### EXERCISE OBJECTIVE:
Turn every line of the entries below into a Markdown table with two columns, Row and Entry line, numbering each row and skipping blank lines. Leave the pictures out of the table.
____
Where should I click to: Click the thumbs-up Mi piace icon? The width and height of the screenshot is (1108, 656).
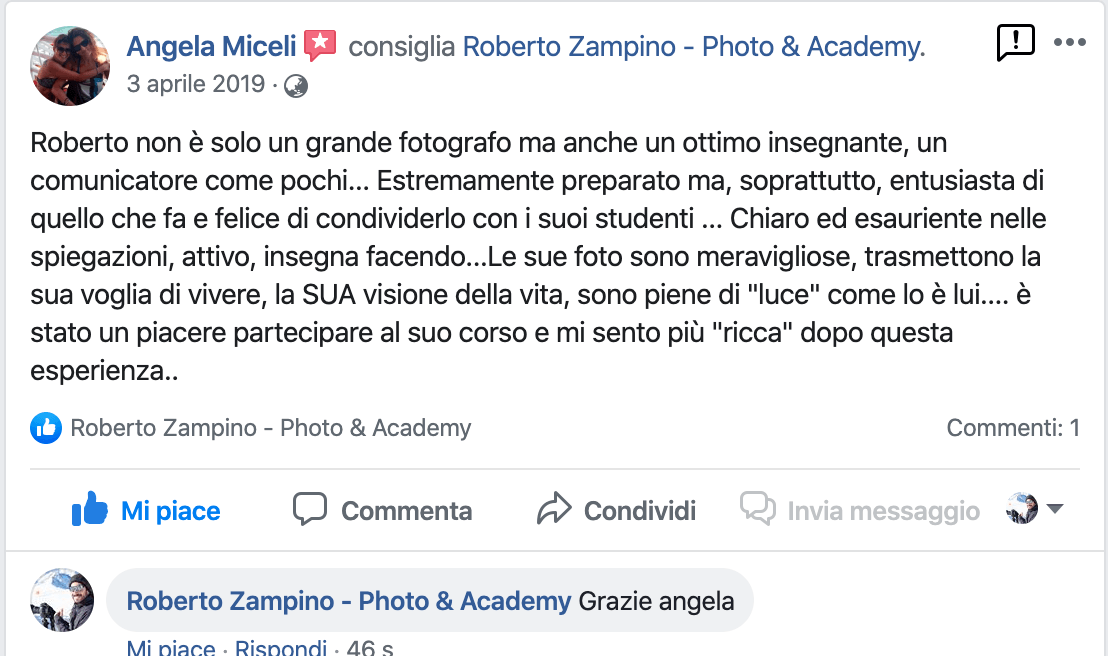tap(90, 510)
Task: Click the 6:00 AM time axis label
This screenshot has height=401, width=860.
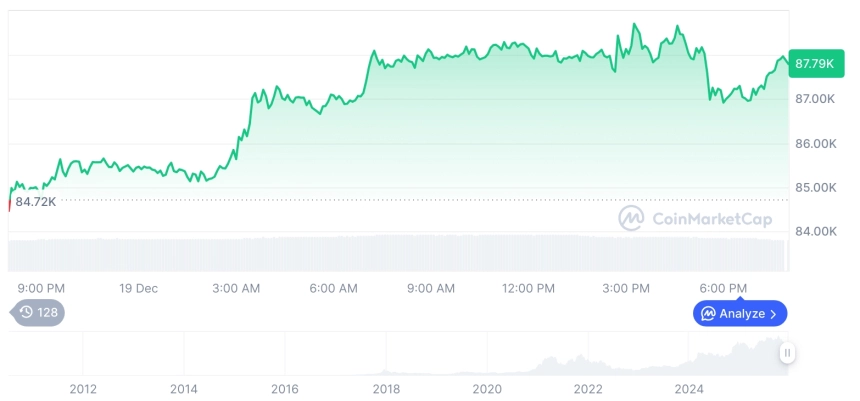Action: click(x=333, y=288)
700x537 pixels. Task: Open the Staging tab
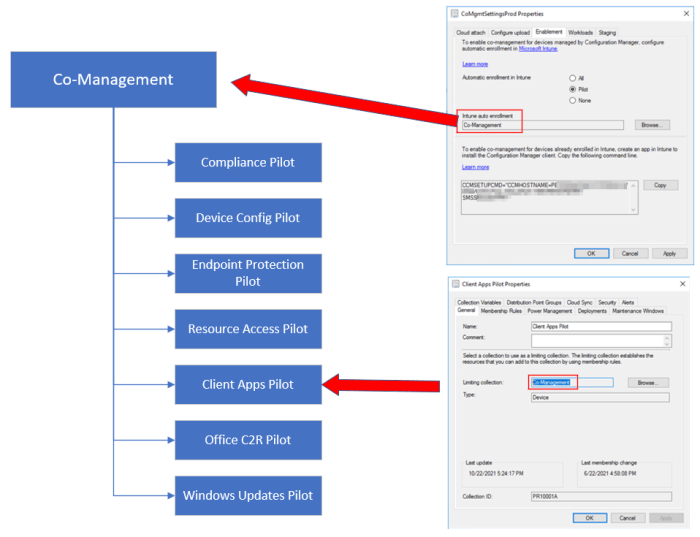[607, 32]
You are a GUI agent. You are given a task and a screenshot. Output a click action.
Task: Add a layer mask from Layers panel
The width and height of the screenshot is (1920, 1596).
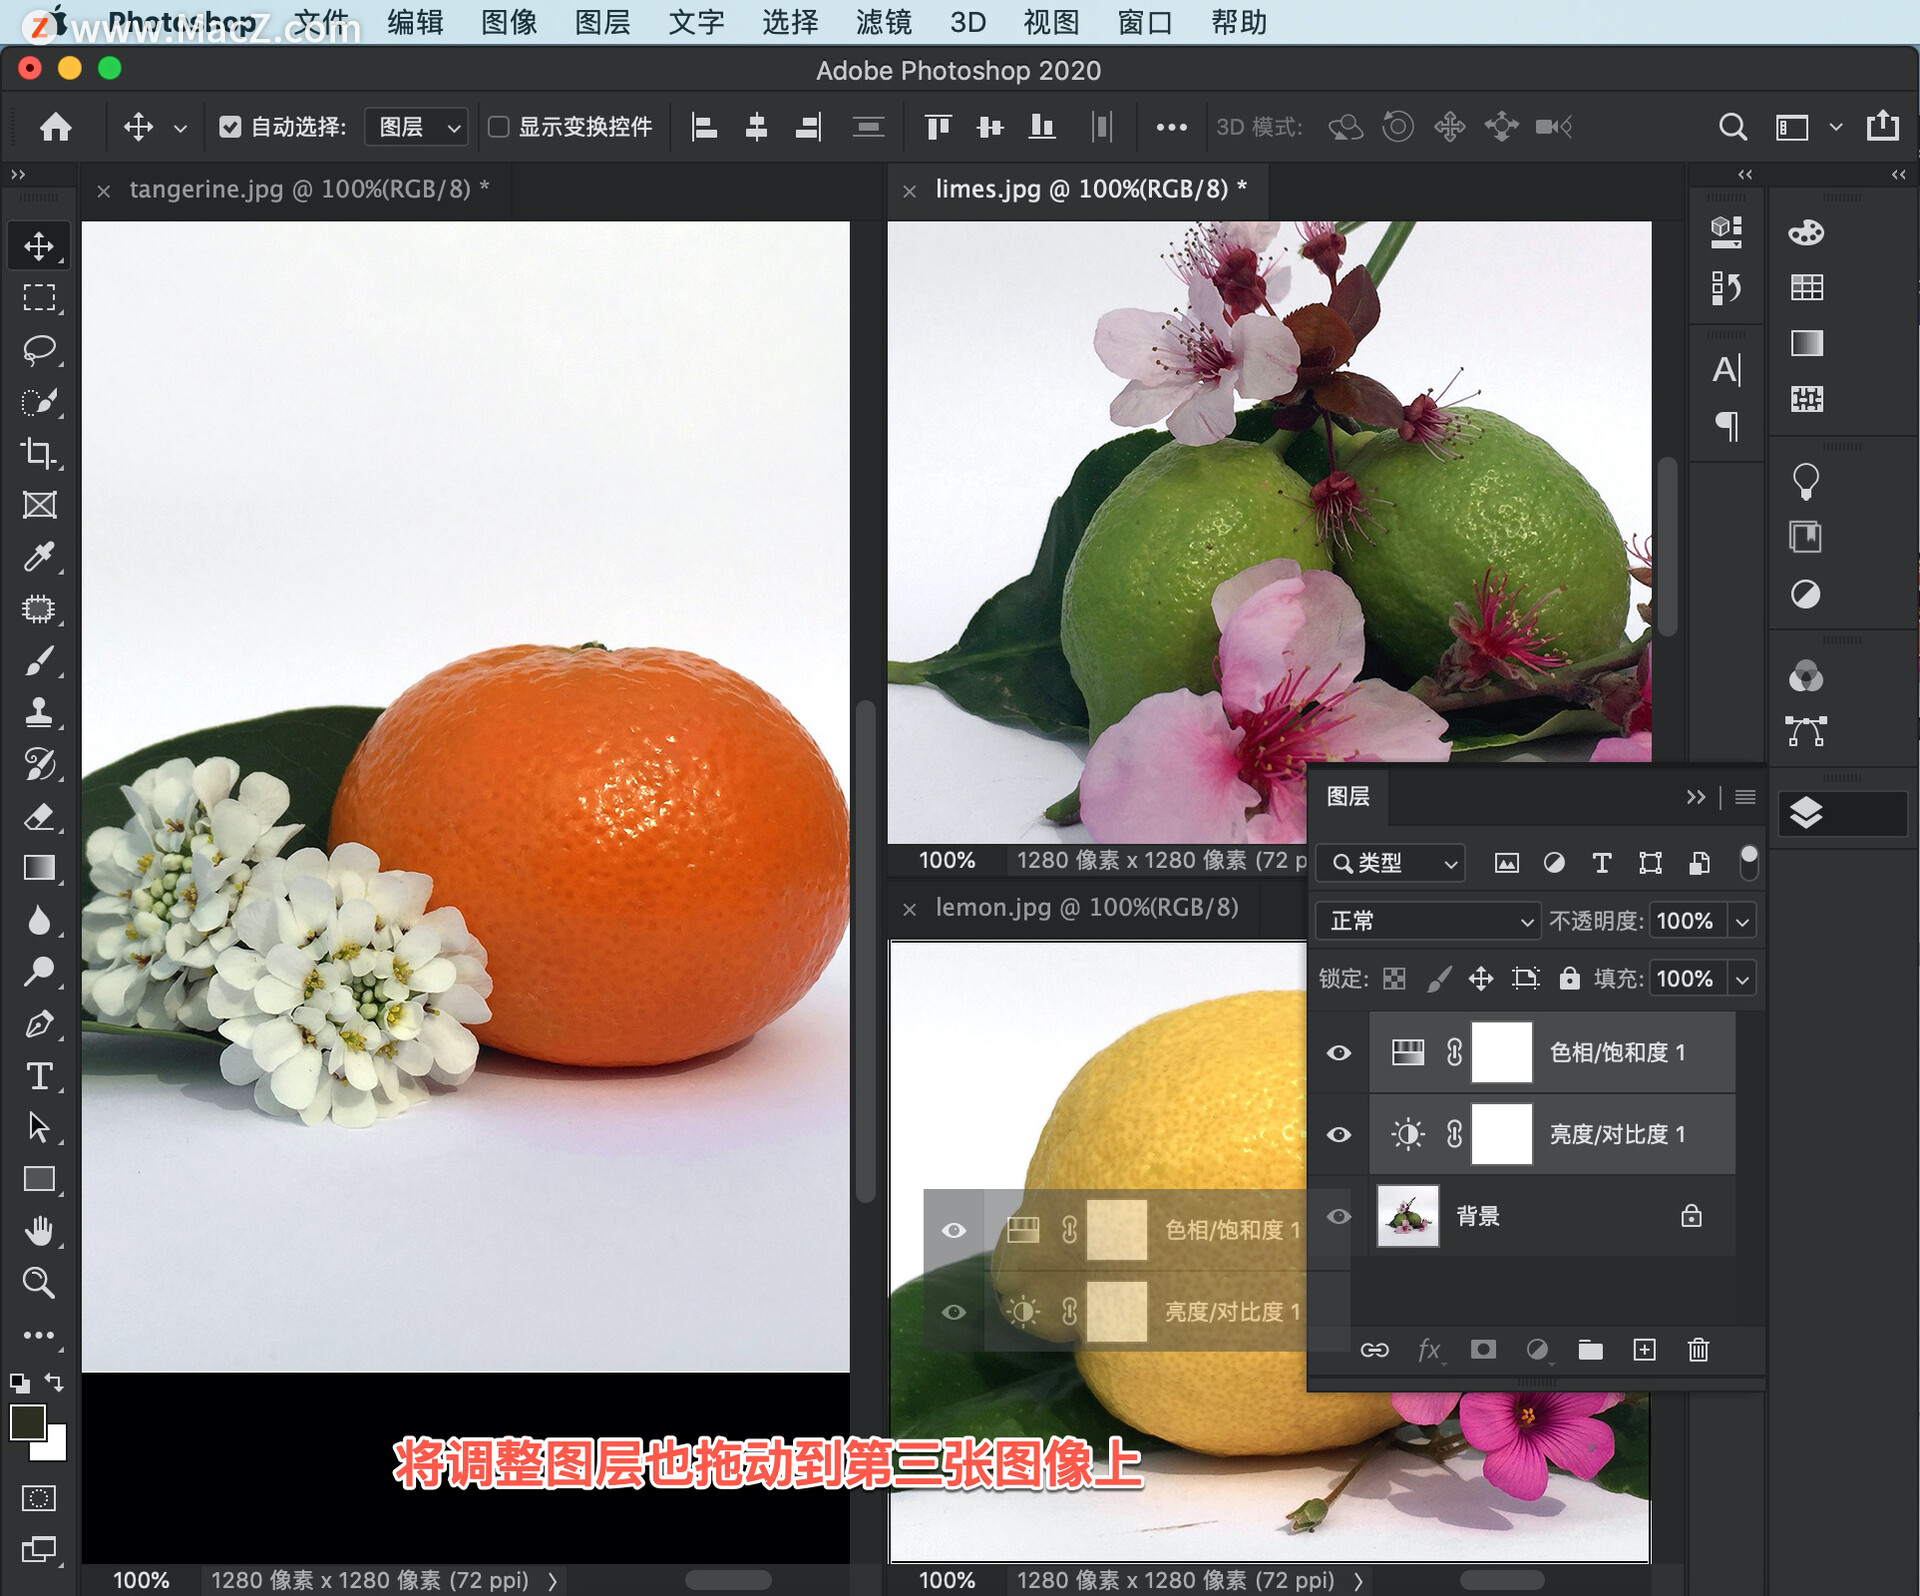[1483, 1350]
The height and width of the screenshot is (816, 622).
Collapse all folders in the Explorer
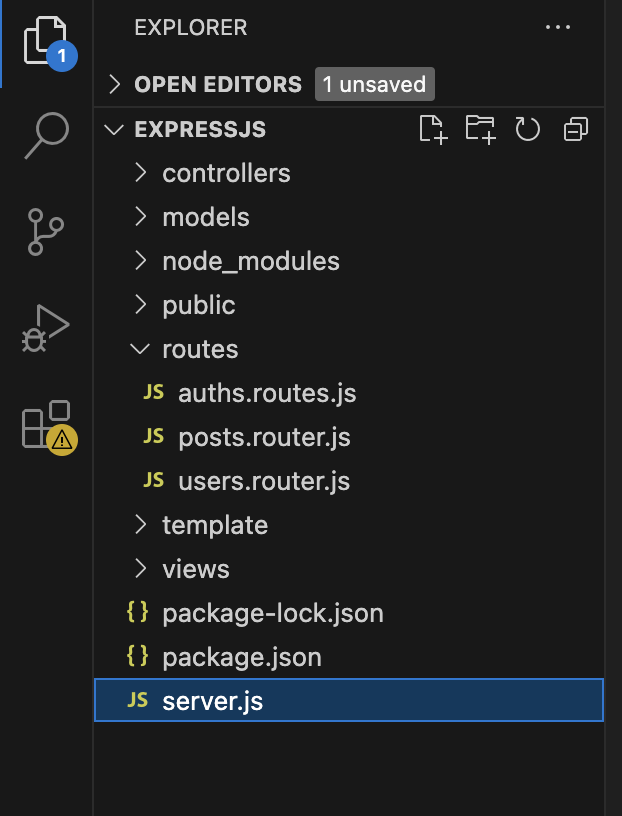(x=575, y=129)
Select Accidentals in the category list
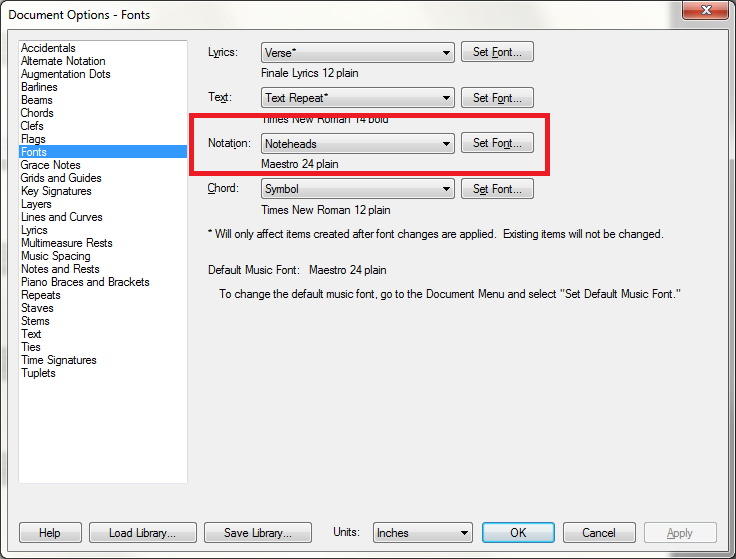This screenshot has width=736, height=559. pyautogui.click(x=48, y=48)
____
### COMPLETE OUTPUT:
| Row | Entry line |
|---|---|
| 1 | Where should I click to: Click the thumbs-up Mi piace icon? The width and height of the screenshot is (1108, 656). |
| 2 | tap(90, 510) |
| 3 | Task: Click the 6:00 AM time axis label |
| 4 | This screenshot has height=401, width=860. |
| 5 | Action: click(x=333, y=288) |
| 6 | 700x537 pixels. Task: Open the Staging tab |
| 7 | [607, 32] |
| 8 | You are a GUI agent. You are given a task and a screenshot. Output a click action. |
| 9 | Task: Add a layer mask from Layers panel |
| 10 | The width and height of the screenshot is (1920, 1596). |
| 11 | [1483, 1350] |
| 12 | The height and width of the screenshot is (816, 622). |
| 13 | Collapse all folders in the Explorer |
| 14 | (x=575, y=129) |
| 15 | Select Accidentals in the category list |
| 16 | This screenshot has width=736, height=559. pyautogui.click(x=48, y=48) |